The reason it went unnoticed has a specific answer: RNU2-2 was listed as a pseudogene until 2025. A pseudogene is a gene presumed to be non-functional — the molecular equivalent of a book with most of its pages torn out. No one was looking for disease-causing variants in a gene that was supposed to be broken.
"Prior to the recent identification of RNU gene-mediated NDDs by us, none of the five sets of snRNA paralogs related to the major spliceosome had been implicated in disease," Turro wrote. His team at Mount Sinai had to first demonstrate that RNU4-2 (which causes dominant ReNU syndrome) and RNU2-2 (which they initially found causes a less common dominant form) were disease genes at all. The May 2024 paper identifying RNU4-2 as the cause of ReNU syndrome was independently confirmed by a separate group using the same UK dataset. The dominant ReNU2 connection came in April 2025. The recessive form is March 2026. Turro's group has been building this story incrementally — two years, three papers.
The therapeutic thread is cautiously encouraging. Because unaffected carriers upregulate their working RNU2-2 copy to compensate, the body's own mechanism for protecting carriers from symptoms is potentially the same mechanism you would try to exploit in therapy. Introducing wild-type U2-2 RNA into the right cell types — neurons, not blood cells — could theoretically reduce seizures and improve developmental outcomes. Gene replacement for this disorder is not yet possible, but the path is clearer than it was before.

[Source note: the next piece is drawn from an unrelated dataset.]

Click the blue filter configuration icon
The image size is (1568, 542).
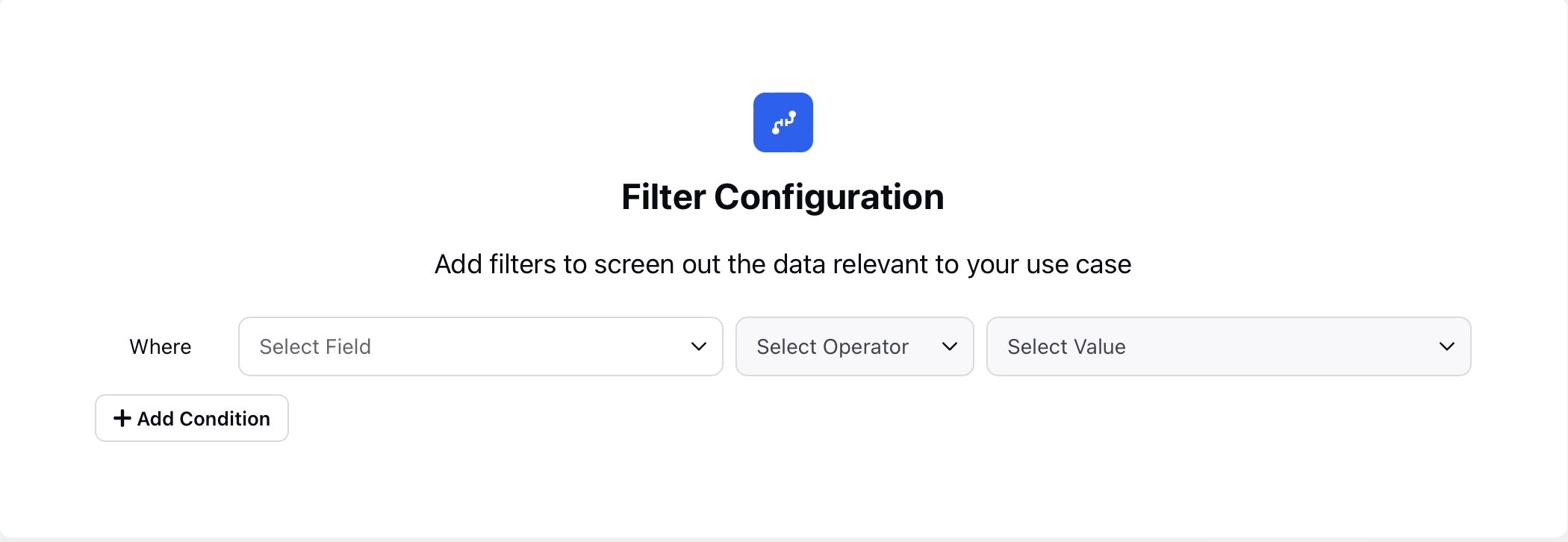[783, 122]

The Mount Sinai team is now enrolling families in the INDEED study to collect natural history data, establish clinical management guidelines, and build the foundation for future trials. A ReNU2 Syndrome Foundation has been established by affected families.
One caveat: the prevalence figures come from UK data. The global burden is uncertain, though the disorder has been confirmed in US, Italian, and Dutch cohorts. In populations with higher rates of consanguinity, the recessive form could be substantially more common. Most current genetic testing panels do not include RNU4-2 or RNU2-2, so many cases are likely being missed rather than diagnosed.
The statistical evidence, though, is not soft. A log Bayes factor of 18.2 from a method designed to detect both dominant and recessive inheritance, replicated across three independent patient collections in different countries, is not a number you argue with. What you argue about is what to do now that you know it exists.
The story of recessive ReNU2 syndrome is a story about what large genomic datasets can surface when you look at the right places with the right tools. A gene that was dismissed as junk. A disorder hiding in plain sight. The families who now have a name for what their children have — which, for many of them, is not a small thing.